» **What the task asks**:
Look through the data below and return each line where "agent" appears.
┏━━
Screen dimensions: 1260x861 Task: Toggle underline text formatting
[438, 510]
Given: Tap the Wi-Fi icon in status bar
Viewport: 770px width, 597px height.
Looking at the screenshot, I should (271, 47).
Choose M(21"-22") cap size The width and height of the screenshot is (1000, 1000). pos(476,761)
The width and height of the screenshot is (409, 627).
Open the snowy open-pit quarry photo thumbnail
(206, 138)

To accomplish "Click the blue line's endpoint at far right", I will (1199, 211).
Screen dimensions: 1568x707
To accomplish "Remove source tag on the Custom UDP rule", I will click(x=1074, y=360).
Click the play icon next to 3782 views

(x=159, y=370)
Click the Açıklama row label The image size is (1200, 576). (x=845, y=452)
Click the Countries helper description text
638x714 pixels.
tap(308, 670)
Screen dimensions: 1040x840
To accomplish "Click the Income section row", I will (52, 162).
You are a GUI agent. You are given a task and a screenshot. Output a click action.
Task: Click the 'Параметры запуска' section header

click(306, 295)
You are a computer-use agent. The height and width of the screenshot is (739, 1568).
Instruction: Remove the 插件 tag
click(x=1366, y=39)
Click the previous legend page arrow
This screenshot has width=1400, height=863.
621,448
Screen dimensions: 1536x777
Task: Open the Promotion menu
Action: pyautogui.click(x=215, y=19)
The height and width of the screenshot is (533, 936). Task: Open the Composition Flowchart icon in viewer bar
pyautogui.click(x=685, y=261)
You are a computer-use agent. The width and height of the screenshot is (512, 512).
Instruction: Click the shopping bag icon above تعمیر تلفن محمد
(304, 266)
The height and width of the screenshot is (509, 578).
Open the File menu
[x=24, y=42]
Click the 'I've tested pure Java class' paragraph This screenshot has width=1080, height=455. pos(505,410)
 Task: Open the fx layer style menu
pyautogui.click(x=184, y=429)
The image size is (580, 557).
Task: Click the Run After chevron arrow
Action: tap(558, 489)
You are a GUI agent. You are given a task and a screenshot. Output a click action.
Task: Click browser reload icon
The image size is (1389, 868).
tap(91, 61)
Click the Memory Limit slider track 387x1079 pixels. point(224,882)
┗━━
» **Your response**:
You are a GUI agent. You are given a task and a screenshot. Output a click action.
You are a computer-use agent. The height and width of the screenshot is (739, 1568).
You are a computer-use agent. The width and height of the screenshot is (512, 512).
You are a GUI agent. You are given a task and a screenshot. Output a click action.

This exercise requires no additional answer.